Да дед Конон и сам не хотел мешкать. Утро было такое хорошее, такое веселое, что ему сперва даже подумалось, что идет он на покос. А глянул на «косарей», нагруженных автоматными дисками да пулеметными лентами — мороз пошел по коже. Взвесив, что он делает, старик даже подумал о себе, не сошел ли с ума. И только то, что все чувствует и воспринимает по-прежнему: слышит голоса птиц, видит синюю полоску тумана в конце болота, ощущает теплоту утреннего солнца, — только это успокаивало его. Нечаянно сбив с лозины гнездо ремеза, поднял выпавшего птенца и показал командиру, шедшему след в след.
— Шила себе птичка. А я ее одним махом!..
— Так бы вот нам с теми птичками… — сказал Гиря. — А тяжело идти, черт возьми!
— Ну, это вы зря, пан комендант, — возразил дед Конон. — Болото в этом году сухое. Оно, конечно, легче было бы в постолах. Зря вы пошли в сапогах…
Проводник остановился возле березняка, вырезал суковатую палку, чтобы опираться на нее, и, даже не отмахиваясь от комаров и слепней, пошел дальше. Сначала болото было и на самом деле сухое, как обычный заливной луг, с разнотравьем и цветами. Стрекотали кузнечики, из-под ног со свистом выбрасывались в воздух перепелки. Цветы здесь росли полянками, точно кто-то их посеял.

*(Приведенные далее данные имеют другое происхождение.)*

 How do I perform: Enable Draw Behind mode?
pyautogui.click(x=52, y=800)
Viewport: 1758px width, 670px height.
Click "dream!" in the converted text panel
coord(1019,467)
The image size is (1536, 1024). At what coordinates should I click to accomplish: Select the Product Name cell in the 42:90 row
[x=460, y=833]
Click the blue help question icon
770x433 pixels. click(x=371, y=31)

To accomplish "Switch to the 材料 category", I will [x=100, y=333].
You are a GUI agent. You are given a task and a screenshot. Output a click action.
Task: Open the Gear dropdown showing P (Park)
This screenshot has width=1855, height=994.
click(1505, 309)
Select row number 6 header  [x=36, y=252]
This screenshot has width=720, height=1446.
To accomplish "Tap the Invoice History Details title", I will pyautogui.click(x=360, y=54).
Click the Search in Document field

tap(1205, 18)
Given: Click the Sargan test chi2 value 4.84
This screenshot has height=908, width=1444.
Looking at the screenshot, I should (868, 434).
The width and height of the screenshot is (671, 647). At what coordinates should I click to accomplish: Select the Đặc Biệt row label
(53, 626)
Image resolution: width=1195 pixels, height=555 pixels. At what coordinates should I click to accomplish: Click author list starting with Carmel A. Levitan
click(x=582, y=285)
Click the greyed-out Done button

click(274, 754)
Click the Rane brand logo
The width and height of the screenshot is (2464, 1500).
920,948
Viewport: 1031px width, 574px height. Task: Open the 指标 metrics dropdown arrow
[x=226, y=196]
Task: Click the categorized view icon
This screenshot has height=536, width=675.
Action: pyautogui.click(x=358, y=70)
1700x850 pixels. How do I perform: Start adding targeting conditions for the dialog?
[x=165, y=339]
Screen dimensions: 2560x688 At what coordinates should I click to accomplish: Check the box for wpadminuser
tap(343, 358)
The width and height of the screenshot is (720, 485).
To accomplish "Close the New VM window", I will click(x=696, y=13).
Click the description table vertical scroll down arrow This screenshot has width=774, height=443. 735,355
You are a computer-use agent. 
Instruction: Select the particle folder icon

Вот клинышек в полморга, усеянный только кукушкиными слезками, самыми печальными цветами земли.
Вон полянка лютиков, сверкающих липкими желтыми лепестками.
А там дымится целое поле каких-то ярко-голубых огоньков, похожих на васильки.
А дальше все перемешалось, как в огромном букете. И над всем то там, то тут возвышаются зеленые кусты с мелкими белесыми цветами. Это богун — краса и гордость Пинских болот. От кустов богуна веет приятным и вместе с тем диким, одуряющим запахом. Цветок богуна полешанка никогда не оставит в комнате на ночь, чтобы не угореть.
В небо взвился кулик и, жалобно покрикивая, полетел впереди человека, стараясь увести его подальше от гнезда.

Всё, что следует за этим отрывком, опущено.